Details of the mechanisms involved in all these stages are obtained by conducting controlled laboratory investigations such as undrained triaxial tests, constant shear drained triaxial tests [9, 10]. These tests are conducted under idealised conditions of drainage, which is typically not representative for a realistic the scenario in the field. Direct measurements of stress changes in the field were also attempted; however, these can be successfully conducted only if the instrumentation was implemented into the slope before the occurrence of debris flows, or when debris flows are artificially released. The major challenge in this approach is the lack of true reproducibility, as any subsequent debris flow will occur under different conditions.
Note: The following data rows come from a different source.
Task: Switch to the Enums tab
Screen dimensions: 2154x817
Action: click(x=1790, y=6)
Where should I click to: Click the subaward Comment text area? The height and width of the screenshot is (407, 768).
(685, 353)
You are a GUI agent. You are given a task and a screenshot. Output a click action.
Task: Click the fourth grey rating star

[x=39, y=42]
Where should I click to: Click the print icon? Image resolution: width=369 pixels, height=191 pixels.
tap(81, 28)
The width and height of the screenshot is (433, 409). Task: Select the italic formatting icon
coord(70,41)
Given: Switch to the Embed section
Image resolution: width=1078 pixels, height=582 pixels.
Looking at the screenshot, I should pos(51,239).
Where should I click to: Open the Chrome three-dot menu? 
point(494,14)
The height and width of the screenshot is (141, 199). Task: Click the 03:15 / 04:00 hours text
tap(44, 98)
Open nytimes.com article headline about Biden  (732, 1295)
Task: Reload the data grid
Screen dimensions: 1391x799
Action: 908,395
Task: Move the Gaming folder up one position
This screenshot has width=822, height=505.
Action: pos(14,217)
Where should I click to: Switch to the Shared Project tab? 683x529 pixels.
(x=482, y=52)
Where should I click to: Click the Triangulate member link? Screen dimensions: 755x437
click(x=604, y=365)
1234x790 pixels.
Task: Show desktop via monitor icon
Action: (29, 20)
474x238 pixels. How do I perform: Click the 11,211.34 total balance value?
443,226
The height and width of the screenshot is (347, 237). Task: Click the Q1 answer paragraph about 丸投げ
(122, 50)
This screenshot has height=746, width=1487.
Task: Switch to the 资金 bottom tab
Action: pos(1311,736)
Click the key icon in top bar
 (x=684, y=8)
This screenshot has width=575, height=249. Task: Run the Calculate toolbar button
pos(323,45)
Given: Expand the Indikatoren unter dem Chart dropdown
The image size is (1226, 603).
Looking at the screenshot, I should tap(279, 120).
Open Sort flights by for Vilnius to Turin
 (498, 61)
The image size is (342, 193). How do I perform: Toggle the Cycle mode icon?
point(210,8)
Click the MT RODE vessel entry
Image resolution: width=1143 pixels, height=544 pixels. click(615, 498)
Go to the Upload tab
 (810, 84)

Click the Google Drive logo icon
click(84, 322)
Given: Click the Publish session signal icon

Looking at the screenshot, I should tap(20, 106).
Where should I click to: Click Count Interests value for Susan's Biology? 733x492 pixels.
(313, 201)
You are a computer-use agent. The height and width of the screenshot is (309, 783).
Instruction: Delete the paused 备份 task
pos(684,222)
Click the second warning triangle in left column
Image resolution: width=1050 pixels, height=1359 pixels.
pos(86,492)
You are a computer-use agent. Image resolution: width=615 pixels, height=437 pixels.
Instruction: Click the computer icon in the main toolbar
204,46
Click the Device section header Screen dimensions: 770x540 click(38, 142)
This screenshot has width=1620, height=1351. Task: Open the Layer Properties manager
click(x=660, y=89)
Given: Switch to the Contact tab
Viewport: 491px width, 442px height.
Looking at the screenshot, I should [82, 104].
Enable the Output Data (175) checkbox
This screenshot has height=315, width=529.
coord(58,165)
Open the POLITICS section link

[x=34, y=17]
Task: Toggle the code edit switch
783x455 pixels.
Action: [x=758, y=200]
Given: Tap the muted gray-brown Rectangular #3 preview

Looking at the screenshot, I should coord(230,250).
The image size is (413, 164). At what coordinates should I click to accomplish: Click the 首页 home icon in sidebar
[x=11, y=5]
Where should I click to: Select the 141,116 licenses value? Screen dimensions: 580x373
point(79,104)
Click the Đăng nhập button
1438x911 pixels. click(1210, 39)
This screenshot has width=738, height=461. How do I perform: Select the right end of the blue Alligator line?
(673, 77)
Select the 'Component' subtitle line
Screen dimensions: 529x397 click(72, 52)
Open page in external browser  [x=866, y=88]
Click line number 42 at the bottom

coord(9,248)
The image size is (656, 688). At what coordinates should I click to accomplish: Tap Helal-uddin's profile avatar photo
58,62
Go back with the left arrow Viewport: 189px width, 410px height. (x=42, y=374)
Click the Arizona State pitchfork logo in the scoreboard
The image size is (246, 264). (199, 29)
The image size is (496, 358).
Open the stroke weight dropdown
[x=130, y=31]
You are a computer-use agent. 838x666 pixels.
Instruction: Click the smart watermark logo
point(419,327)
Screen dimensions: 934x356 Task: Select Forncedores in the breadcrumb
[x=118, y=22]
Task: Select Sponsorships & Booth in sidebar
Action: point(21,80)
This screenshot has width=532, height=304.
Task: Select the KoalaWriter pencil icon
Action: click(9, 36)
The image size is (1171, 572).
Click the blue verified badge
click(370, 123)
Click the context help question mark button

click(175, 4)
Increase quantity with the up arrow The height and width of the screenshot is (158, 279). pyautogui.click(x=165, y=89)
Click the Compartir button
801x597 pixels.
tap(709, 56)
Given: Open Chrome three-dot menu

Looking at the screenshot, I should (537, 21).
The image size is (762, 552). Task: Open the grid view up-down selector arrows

Artificial debris flow studies in laboratory set ups such as flumes are also limited by the issues related to up-scaling their results, while centrifuge tests are much helpful in reproducing stress levels similar to real events [11]. Considering the challenges and limitations of testing in the laboratory and in the field, numerical models can be considered as powerful tools which can simulate the processes. Understanding all different stages of debris flows in detail requires sophisticated numerical evaluations, and the usual practice is to evaluate the rapid onset propagation stage of debris flows separately from preliminary failure stages. This approach is clearly limited as it restricts the predictive quality of the simulated process. Considering the computational demands, however, separation of stages is what makes the simulation computationally feasible and provides an opportunity to assess the propagation stage based on the outputs from failure stage. The propagation stage is the most crucial part of debris flows concerning impact predictions, as they travel long distances with high velocities. The runout path determines the area affected by debris flow, and the flow height and velocity determine the impact of debris flow on structures they interact with. In this work, the current practices in debris flow runout modelling are summarised, elaborating on the potential use of numerical models for simulation-based decision support. The key factors to be considered while selecting a numerical model and the challenges and future scopes in numerical modelling of debris flows are discussed in brief, particularly considering applicability to geohazard mitigation in India.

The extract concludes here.